• _Work instruction_:
For this exercise, the lines from the one with "Screen dimensions: 1004x578" through the final line of the data below are to be transcribed exactly, and pictures are to be skipped.

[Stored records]
▶
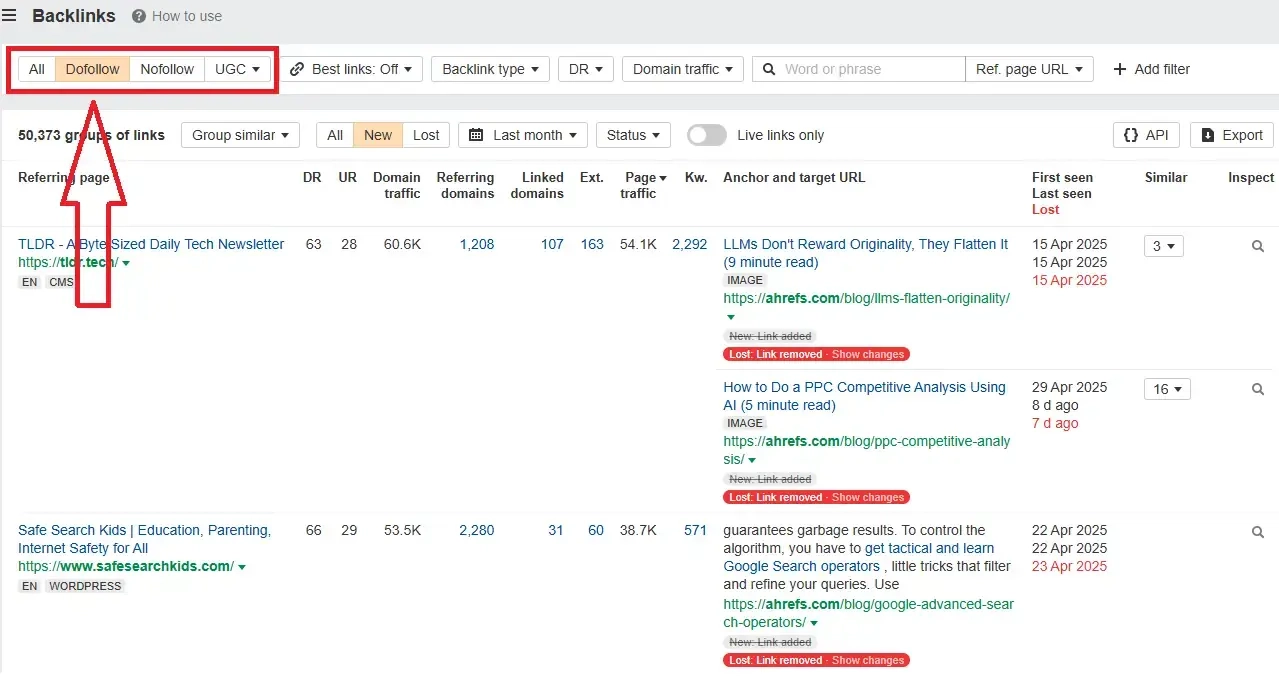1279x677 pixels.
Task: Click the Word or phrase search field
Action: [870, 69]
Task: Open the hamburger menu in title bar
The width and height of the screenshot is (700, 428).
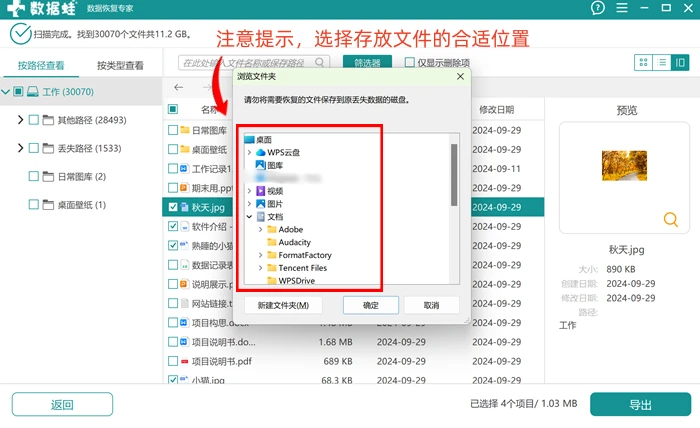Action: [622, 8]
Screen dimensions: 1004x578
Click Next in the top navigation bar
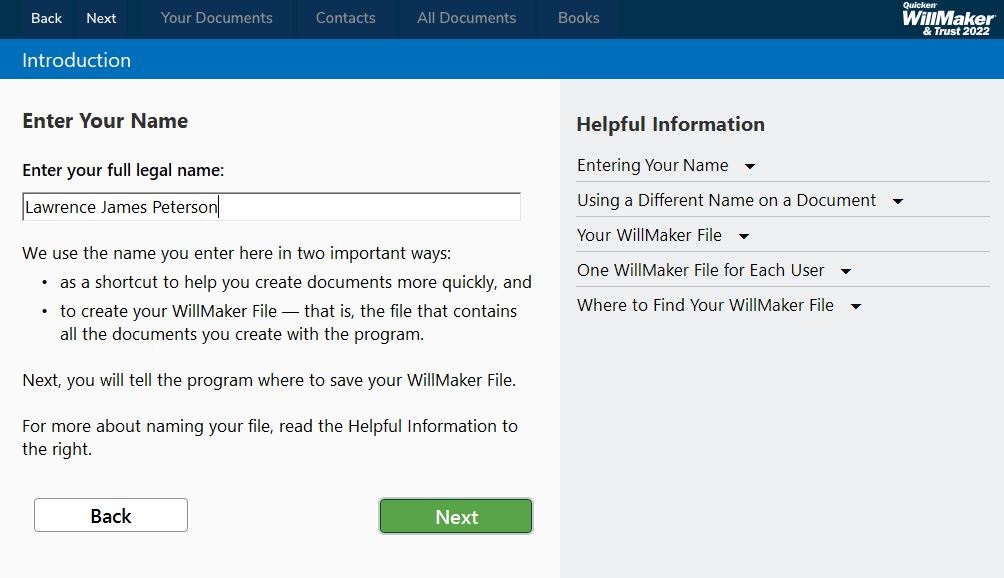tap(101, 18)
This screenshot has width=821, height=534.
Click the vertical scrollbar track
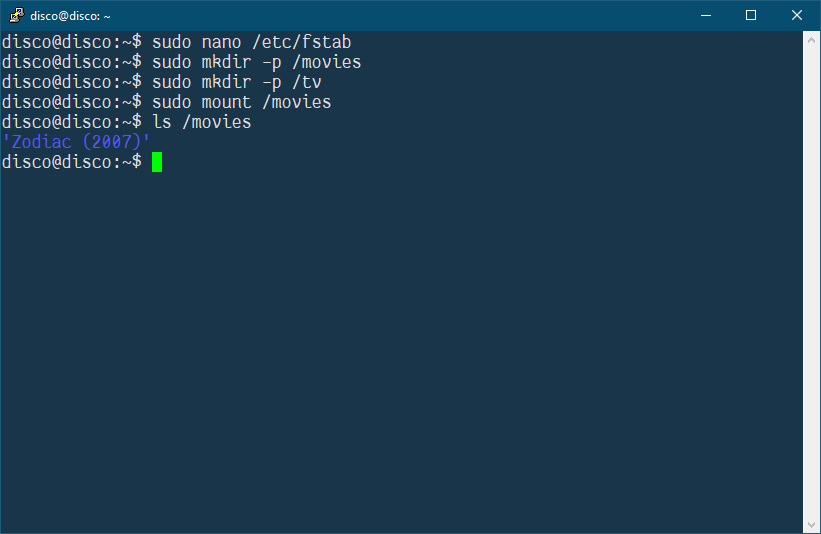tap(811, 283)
◀
• _Exercise response_:
Screen dimensions: 1004x578
Click Next in the top navigation bar
tap(101, 18)
This screenshot has width=821, height=534.
Click the vertical scrollbar track
tap(811, 283)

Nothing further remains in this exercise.